Senator Price dismisses claims of investment risk tied to Voice vote

Indigenous Senator Jacinta Price counters assertion that a 'No' vote in the Indigenous voice referendum would deter international investors.

Senator Price dismisses claims of investment risk tied to Voice vote
Remove Ads

Indigenous Senator Jacinta Price has mocked claims that a ‘No’ vote in the referendum will discourage international investors from doing business in Australia.

The claim was made by Wesfarmers chairman Michael Chaney who said that international corporations were watching the Indigenous voice referendum closely.

He warned that foreigner investors would question whether Australia was a “fair place” if the referendum failed.

Chaney, a prominent supporter of the ‘Yes’ campaign, said chief executives of big companies “universally” shared his view.

“We have international shareholders who are looking with great interest at this referendum and (who) frankly … would throw their hands up if it were lost and wonder about Australia as a fair place,” he said.

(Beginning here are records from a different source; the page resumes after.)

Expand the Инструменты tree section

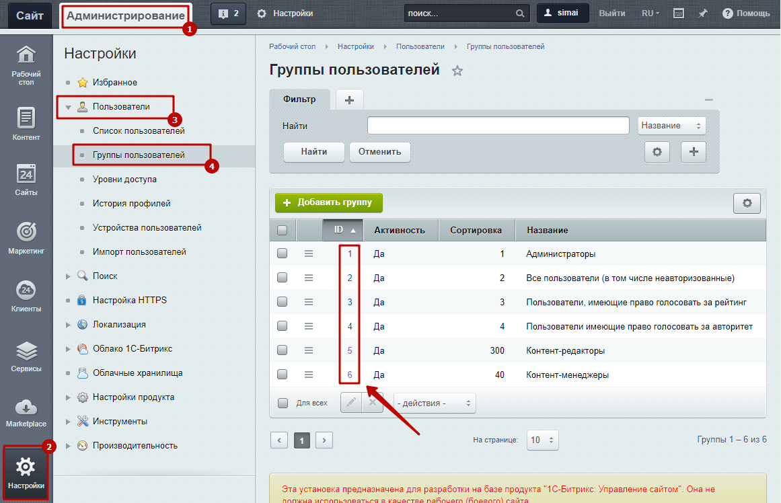(x=68, y=422)
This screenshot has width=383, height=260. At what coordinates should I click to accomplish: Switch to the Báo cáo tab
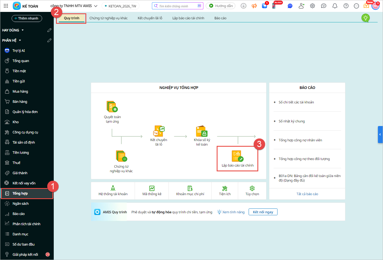[x=220, y=18]
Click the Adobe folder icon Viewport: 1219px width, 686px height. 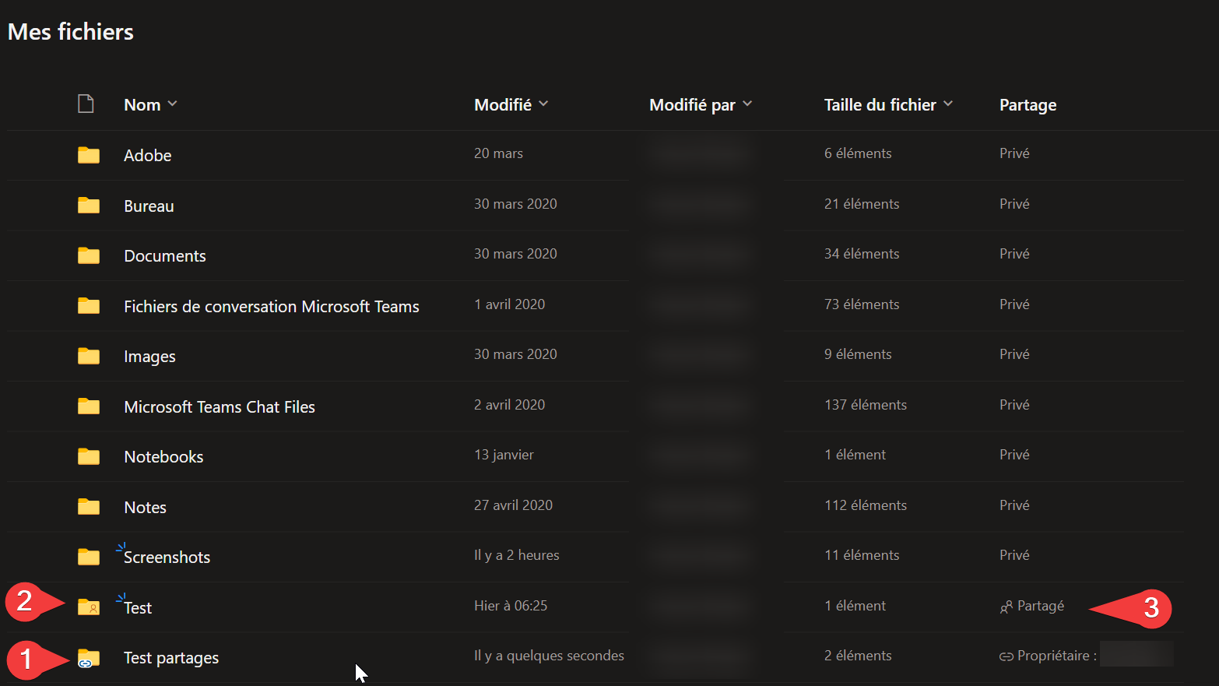pyautogui.click(x=88, y=155)
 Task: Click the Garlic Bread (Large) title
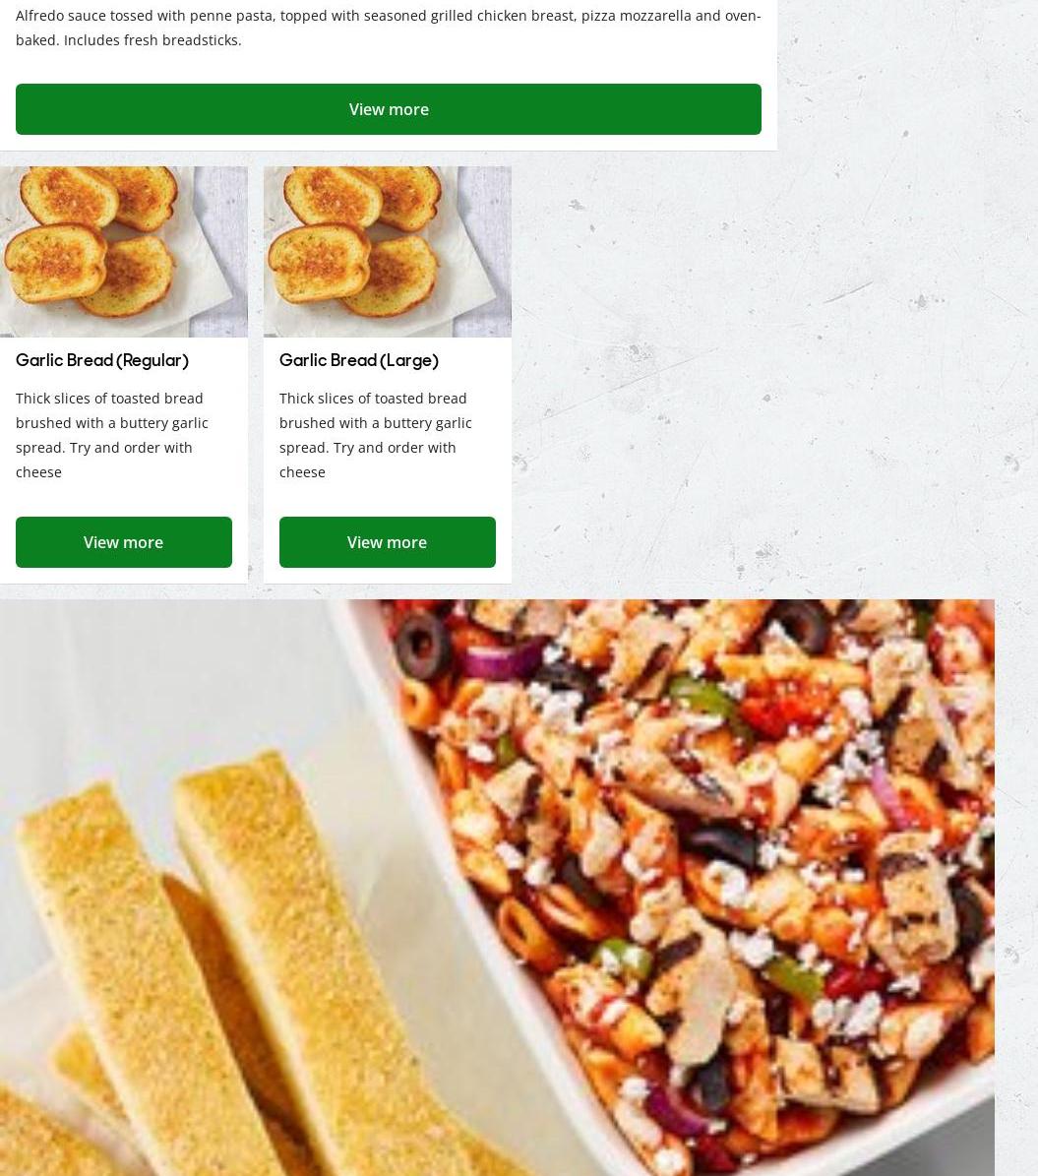tap(358, 361)
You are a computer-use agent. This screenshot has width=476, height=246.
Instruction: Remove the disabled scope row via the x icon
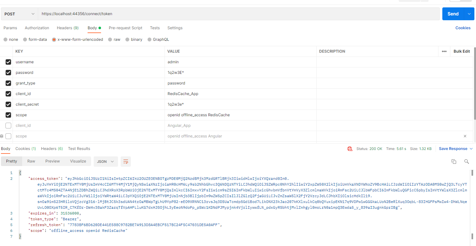click(x=465, y=136)
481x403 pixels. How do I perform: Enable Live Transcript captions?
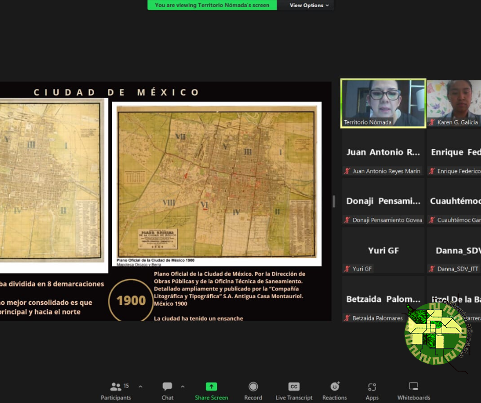[x=294, y=391]
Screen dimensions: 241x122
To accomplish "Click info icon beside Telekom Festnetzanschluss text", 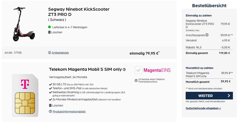I will (136, 81).

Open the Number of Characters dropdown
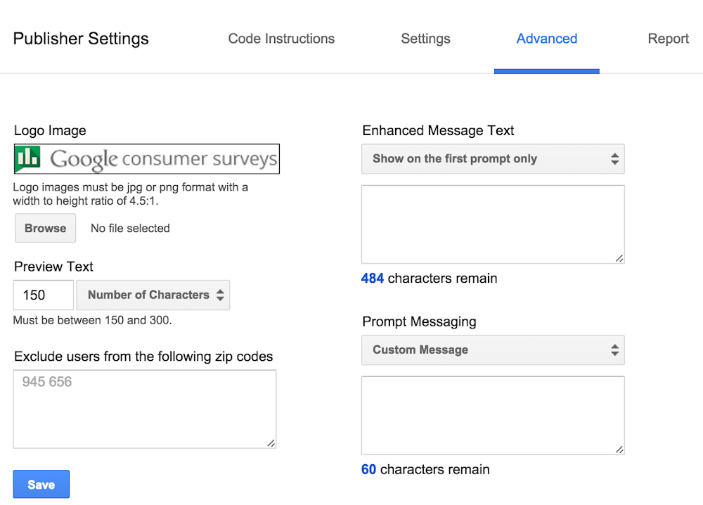tap(153, 295)
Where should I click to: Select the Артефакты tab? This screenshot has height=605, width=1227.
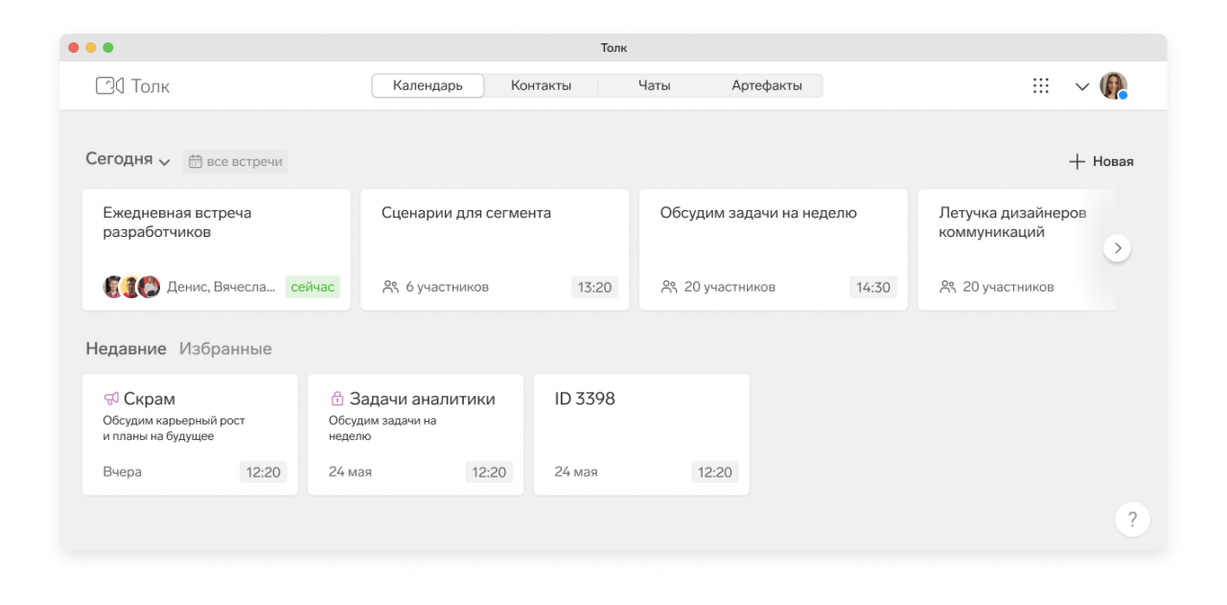[x=766, y=86]
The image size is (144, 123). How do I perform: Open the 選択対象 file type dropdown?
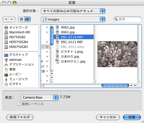click(73, 11)
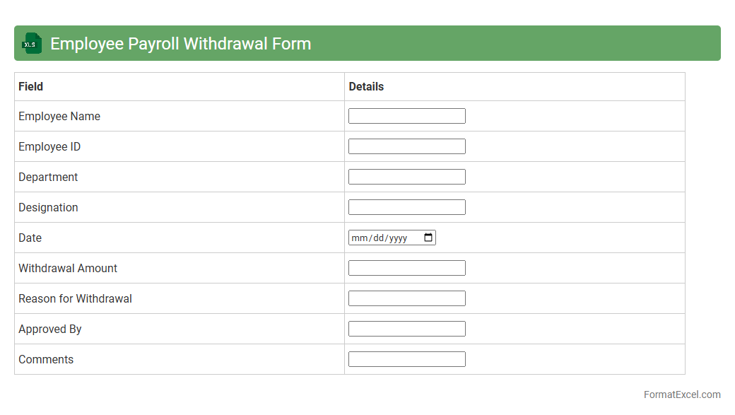Click the Field column header

[30, 86]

But Price rubbished Chaney’s comments, insisting that the opposite was true.

“Our nation has been built on free market values and a Yes vote threatens those values,” she said.

“Smart people learn from global history and racial division has only ever lead to destructive and crippling outcomes.

“If Australia votes No we maintain sovereignty, we demonstrate that we believe in equality and the rule of law.”

Indigenous leader and leading ‘No’ campaigner Warren Mundine described Chaney’s warning as “insane” and “absolute nonsense”.

He said there were racists in Australia but that compared to any other country “we come out like a shining light”.

Australian Industry Group chief executive Innes Willox said the Voice had not come up in any discussions at international business forums.

“The focus of talks, rather, has been on inflation, trade facilitation, energy costs, digitalisation and skills shortages,” he said.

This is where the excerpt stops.